Jenna stroked Janie’s back. Tiffany had much more than the trappings of upper-class entitlement. She had the one thing Jenna had denied her daughter. Tiffany Baldwin had a daddy.

****

An hour later, Jenna tucked Janie into bed. She studied her face, the face of the person she loved above all else. She hated to see such beauty and innocence touched by childhood confusion and hurt. She hated to see even an insignificant dilemma wipe away her daughter’s smile. Jenna knew how happiness and trust could be taken in the blink of an eye. She hugged her again. “Night, baby.”

“Night, Mommy.”

As she slowly descended the stairs, she tried in earnest to convince herself it was just a concert, and her daughter would be fine. Disappointment was part of life. Then a thought struck. Janie would have to endure the post-concert bragging, and oh how Tiffany Baldwin would rub the experience in Janie’s face.

Line cutting, table stealing, and obnoxious, celebrity barging were the things about her former life Jenna missed least. When the time came to tell Eric the truth, she would insist he never use his position to Janie’s advantage.
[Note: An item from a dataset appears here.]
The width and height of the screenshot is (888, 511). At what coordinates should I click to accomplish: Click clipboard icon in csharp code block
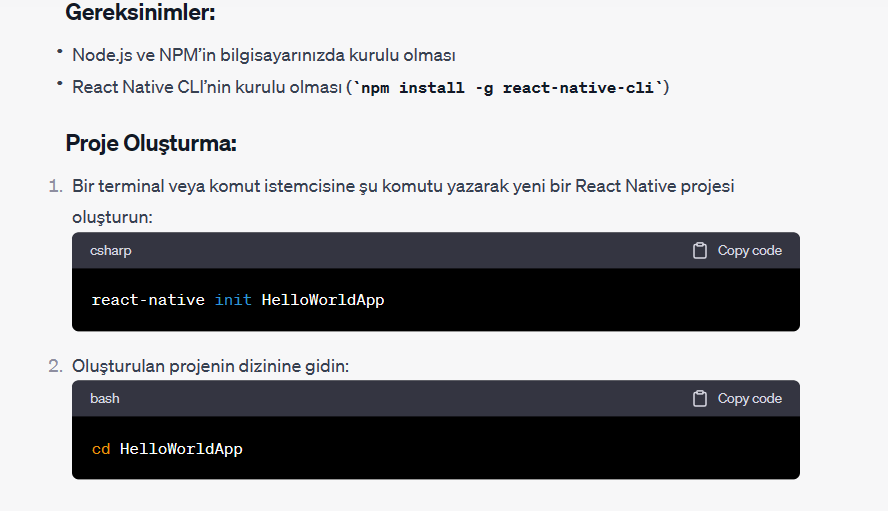(700, 250)
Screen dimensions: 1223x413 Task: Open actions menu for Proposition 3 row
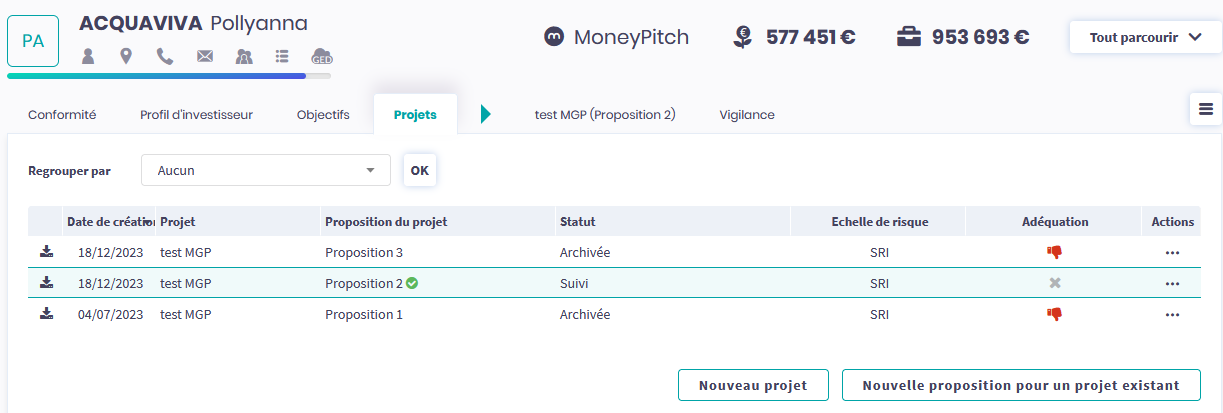[x=1172, y=253]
Jenna foraged in a cabinet for an old copy of the White Pages, long hidden away, and proceeded to break the vow.

The listing for Ina Cummings was in the book and Jenna dialed. She wasn’t sure if her hand shook from anger or from an attack of nerves, but there was little time to think before a ringing sounded in the receiver. She took a breath and waited.

****

Ina Cummings’ telephone was an old Ma Bell rotary black and heavy as an anvil. Though Eric was sleeping, his face mashed into a pillow, when the phone rang, the shrill jangle woke him. Jarred, he sat up to find Ina staring down at him. “What the fuck! What happened… Where…What?”